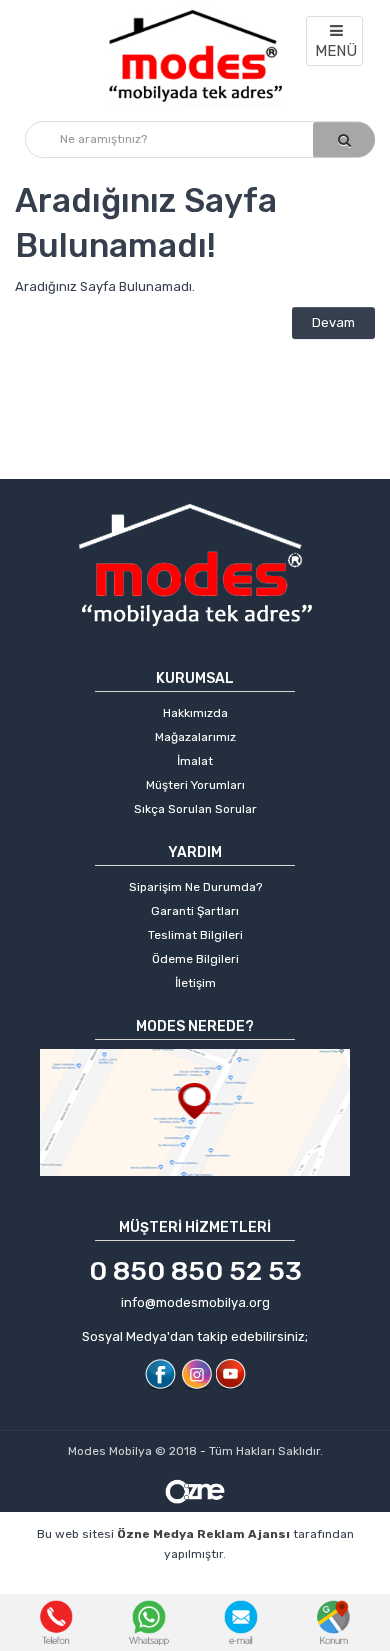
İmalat (195, 761)
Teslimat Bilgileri (195, 935)
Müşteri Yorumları (195, 785)
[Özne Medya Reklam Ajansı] (195, 1490)
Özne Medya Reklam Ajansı (203, 1534)
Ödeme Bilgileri (195, 959)
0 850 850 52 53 (195, 1271)
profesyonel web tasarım (113, 1584)
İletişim (195, 983)
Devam (333, 322)
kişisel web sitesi (264, 1584)
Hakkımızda (195, 713)
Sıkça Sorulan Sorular (195, 809)
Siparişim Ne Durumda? (195, 887)
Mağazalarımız (195, 737)
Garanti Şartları (195, 911)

> **TASK TO CARRY OUT**
Copy out nothing but text: transcribe the listing exactly and skip each picture.

> **OUTPUT BELOW**
İmalat (195, 761)
Teslimat Bilgileri (195, 935)
Müşteri Yorumları (195, 785)
[Özne Medya Reklam Ajansı] (195, 1490)
Özne Medya Reklam Ajansı (203, 1534)
Ödeme Bilgileri (195, 959)
0 850 850 52 53 (195, 1271)
profesyonel web tasarım (113, 1584)
İletişim (195, 983)
Devam (333, 322)
kişisel web sitesi (264, 1584)
Hakkımızda (195, 713)
Sıkça Sorulan Sorular (195, 809)
Siparişim Ne Durumda? (195, 887)
Mağazalarımız (195, 737)
Garanti Şartları (195, 911)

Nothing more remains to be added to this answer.